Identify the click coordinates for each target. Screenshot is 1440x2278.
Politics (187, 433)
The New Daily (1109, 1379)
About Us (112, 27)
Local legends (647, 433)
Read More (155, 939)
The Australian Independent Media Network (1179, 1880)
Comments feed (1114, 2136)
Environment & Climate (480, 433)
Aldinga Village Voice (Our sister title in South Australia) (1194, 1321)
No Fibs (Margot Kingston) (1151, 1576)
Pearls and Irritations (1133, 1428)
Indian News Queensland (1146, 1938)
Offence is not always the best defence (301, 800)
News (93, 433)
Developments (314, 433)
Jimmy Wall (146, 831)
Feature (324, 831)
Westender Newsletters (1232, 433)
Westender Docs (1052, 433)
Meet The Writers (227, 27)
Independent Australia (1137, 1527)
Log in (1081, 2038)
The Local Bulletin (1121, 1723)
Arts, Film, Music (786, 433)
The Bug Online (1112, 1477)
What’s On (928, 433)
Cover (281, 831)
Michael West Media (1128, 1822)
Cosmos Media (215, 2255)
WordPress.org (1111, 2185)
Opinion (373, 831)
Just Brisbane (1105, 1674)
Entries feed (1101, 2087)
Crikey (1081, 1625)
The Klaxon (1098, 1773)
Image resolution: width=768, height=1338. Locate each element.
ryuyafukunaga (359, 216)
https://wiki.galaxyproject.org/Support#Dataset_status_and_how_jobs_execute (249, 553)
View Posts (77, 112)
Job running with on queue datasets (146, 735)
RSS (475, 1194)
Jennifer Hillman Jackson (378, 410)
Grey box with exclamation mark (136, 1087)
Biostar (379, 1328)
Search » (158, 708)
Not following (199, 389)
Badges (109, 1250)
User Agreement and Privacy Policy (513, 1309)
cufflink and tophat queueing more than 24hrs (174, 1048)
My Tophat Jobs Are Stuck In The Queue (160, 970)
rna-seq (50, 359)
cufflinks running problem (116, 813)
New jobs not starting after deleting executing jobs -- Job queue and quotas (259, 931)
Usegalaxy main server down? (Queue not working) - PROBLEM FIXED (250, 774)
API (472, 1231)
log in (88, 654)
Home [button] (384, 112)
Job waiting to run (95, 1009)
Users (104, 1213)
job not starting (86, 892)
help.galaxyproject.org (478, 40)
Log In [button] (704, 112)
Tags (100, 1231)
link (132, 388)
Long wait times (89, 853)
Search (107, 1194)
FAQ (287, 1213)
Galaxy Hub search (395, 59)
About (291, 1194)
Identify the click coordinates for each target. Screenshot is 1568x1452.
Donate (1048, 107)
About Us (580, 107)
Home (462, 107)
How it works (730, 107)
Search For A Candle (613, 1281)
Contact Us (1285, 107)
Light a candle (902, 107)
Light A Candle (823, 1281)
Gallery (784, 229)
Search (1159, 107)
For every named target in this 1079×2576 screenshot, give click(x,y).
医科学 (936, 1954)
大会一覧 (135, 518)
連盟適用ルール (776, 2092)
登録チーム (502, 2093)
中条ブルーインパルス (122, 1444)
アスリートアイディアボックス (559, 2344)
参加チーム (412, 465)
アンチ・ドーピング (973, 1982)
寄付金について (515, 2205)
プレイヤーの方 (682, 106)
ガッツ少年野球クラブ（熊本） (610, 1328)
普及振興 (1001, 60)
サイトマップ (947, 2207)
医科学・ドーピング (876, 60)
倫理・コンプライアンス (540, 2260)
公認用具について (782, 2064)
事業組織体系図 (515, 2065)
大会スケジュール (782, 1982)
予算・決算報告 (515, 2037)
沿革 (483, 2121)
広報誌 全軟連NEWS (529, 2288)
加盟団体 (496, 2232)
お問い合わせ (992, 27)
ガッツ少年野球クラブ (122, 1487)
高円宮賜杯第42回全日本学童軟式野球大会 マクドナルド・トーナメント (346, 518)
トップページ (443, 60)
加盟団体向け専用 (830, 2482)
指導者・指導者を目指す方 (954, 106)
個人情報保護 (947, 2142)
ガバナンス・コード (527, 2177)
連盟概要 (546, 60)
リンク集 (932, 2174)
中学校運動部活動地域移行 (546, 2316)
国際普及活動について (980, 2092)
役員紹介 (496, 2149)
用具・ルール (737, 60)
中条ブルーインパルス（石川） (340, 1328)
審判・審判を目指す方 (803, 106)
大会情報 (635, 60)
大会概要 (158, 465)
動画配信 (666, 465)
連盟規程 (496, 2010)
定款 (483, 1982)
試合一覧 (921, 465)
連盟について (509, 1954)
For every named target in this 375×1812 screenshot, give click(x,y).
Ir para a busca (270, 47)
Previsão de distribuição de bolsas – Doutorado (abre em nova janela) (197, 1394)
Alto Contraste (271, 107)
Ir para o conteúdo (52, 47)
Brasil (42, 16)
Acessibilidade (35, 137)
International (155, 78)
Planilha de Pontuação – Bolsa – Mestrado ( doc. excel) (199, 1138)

· · ·

§ **GOAL OF THE EXERCISE**
Can you reproduce the entries verbatim, beginning at the line that contains "沿革 (483, 2121)" and stopping after the final entry?

§ **WRITTEN RESPONSE**
沿革 (483, 2121)
広報誌 全軟連NEWS (529, 2288)
加盟団体 (496, 2232)
お問い合わせ (992, 27)
ガッツ少年野球クラブ (122, 1487)
高円宮賜杯第42回全日本学童軟式野球大会 マクドナルド・トーナメント (346, 518)
トップページ (443, 60)
加盟団体向け専用 (830, 2482)
指導者・指導者を目指す方 (954, 106)
個人情報保護 (947, 2142)
ガバナンス・コード (527, 2177)
連盟概要 (546, 60)
リンク集 (932, 2174)
中学校運動部活動地域移行 (546, 2316)
国際普及活動について (980, 2092)
役員紹介 (496, 2149)
用具・ルール (737, 60)
中条ブルーインパルス（石川） (340, 1328)
審判・審判を目指す方 (803, 106)
大会情報 (635, 60)
大会概要 (158, 465)
動画配信 (666, 465)
連盟規程 (496, 2010)
定款 (483, 1982)
試合一覧 (921, 465)
連盟について (509, 1954)
For every named target in this 375×1812 screenshot, give click(x,y).
Ir para a busca (270, 47)
Previsão de distribuição de bolsas – Doutorado (abre em nova janela) (197, 1394)
Alto Contraste (271, 107)
Ir para o conteúdo (52, 47)
Brasil (42, 16)
Acessibilidade (35, 137)
International (155, 78)
Planilha de Pontuação – Bolsa – Mestrado ( doc. excel) (199, 1138)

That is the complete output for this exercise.